Only an exact copy is wanted: the lines from the one holding "Open the 東P market selector dropdown" through the last line below, minus the pictures.

Records from a collection

========

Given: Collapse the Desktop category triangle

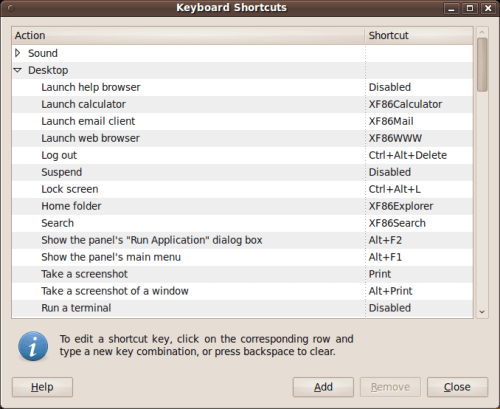Looking at the screenshot, I should click(x=18, y=70).
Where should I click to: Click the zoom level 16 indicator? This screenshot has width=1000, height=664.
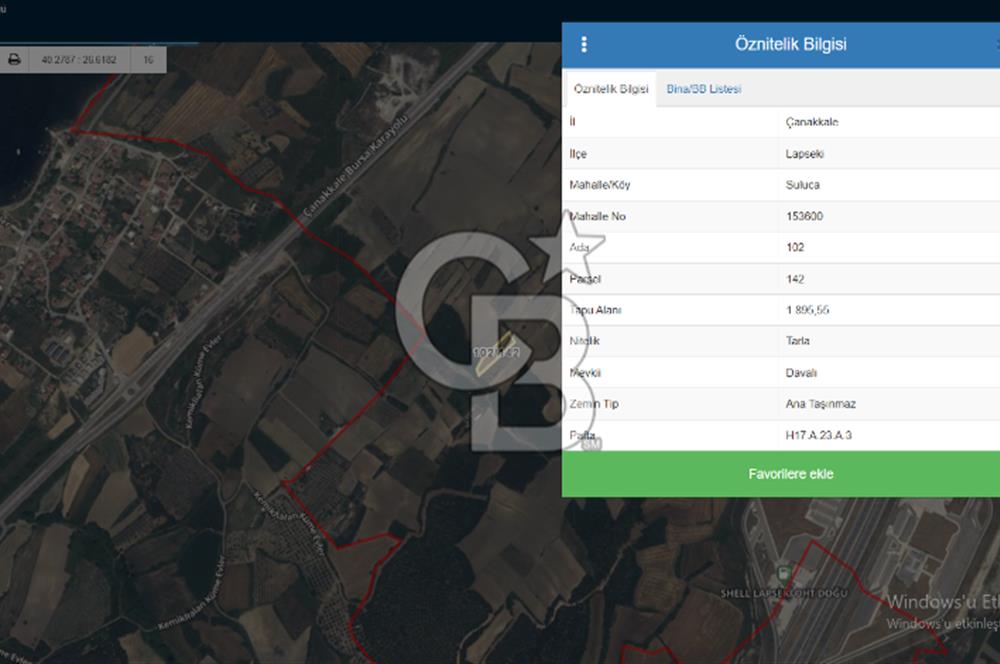pos(148,60)
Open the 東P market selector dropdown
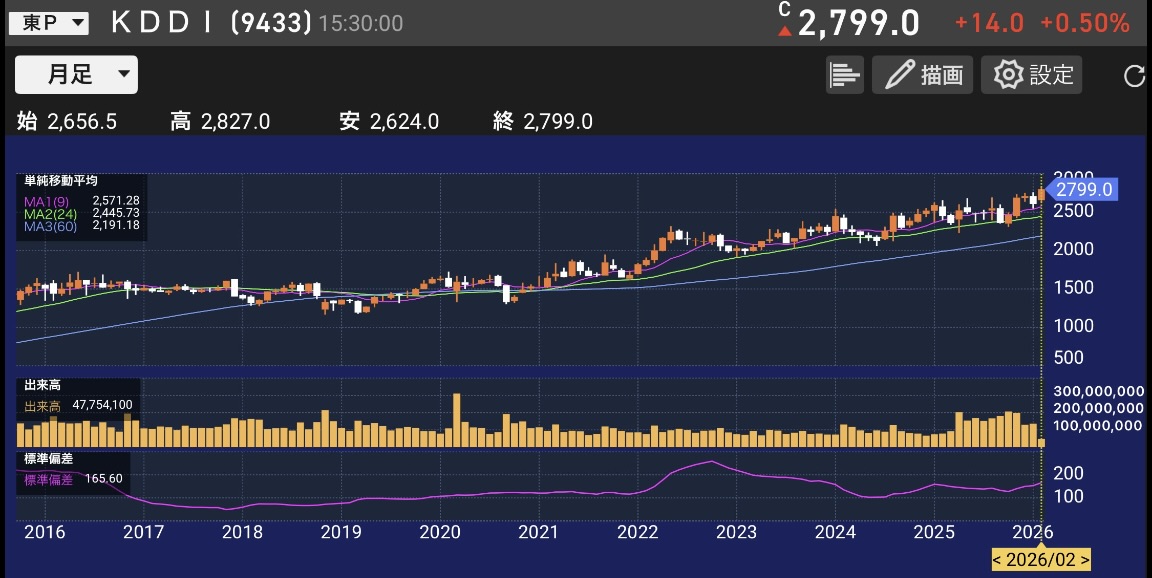1152x578 pixels. [x=48, y=21]
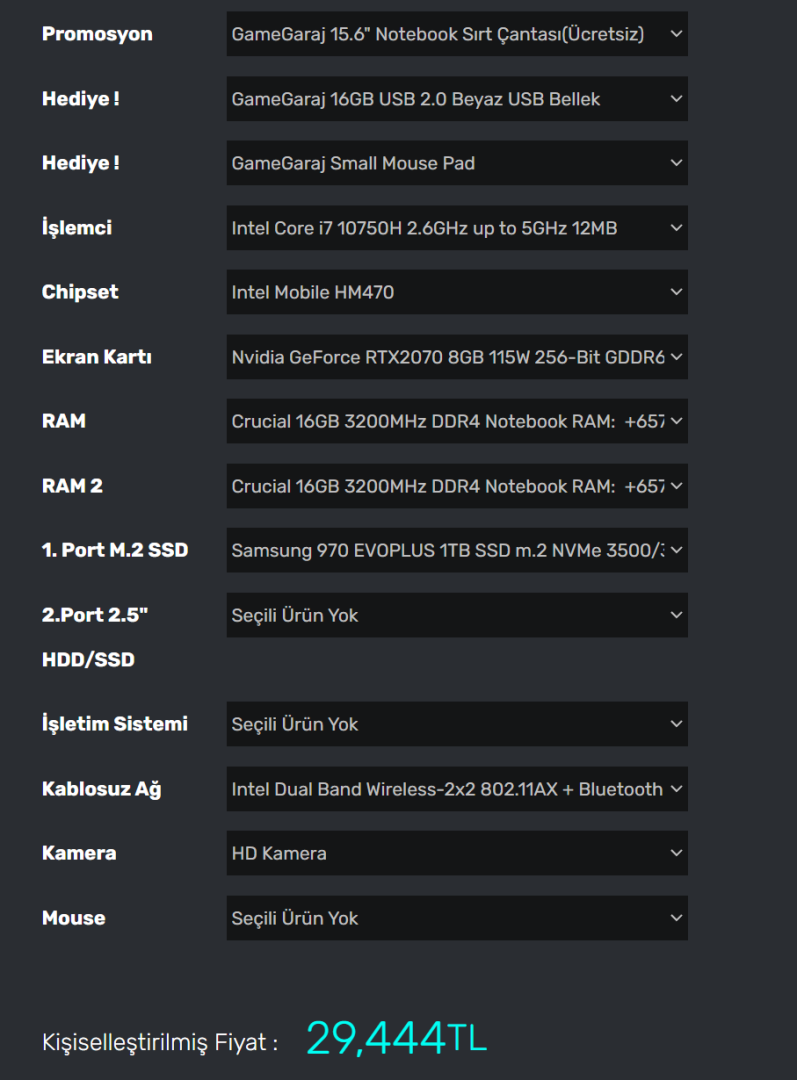
Task: Click the chevron arrow on the İşlemci field
Action: [x=676, y=228]
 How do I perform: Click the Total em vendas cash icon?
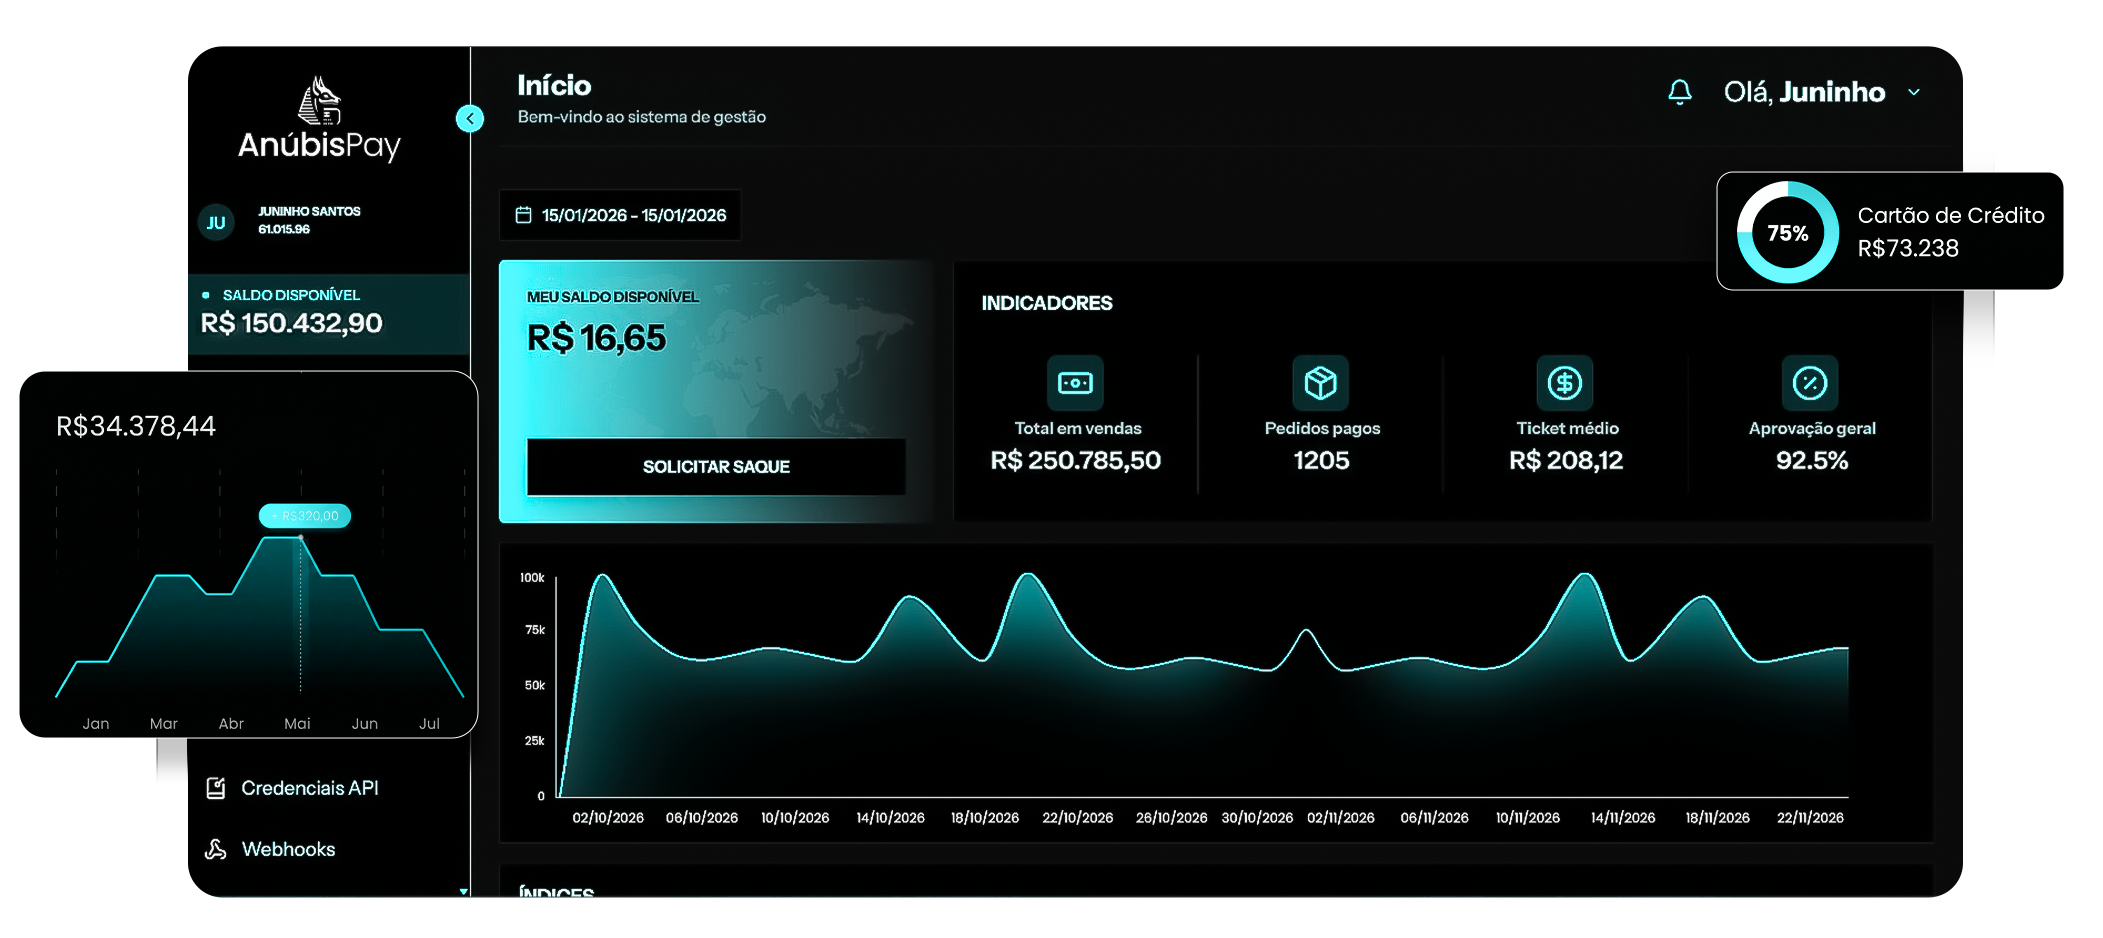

========

- [Result of the exercise]:
Open the 東P market selector dropdown
1152x578 pixels. [x=48, y=21]
Task: Click the chevron arrow on the İşlemci field
Action: [x=676, y=228]
 How do I perform: Click the Total em vendas cash icon?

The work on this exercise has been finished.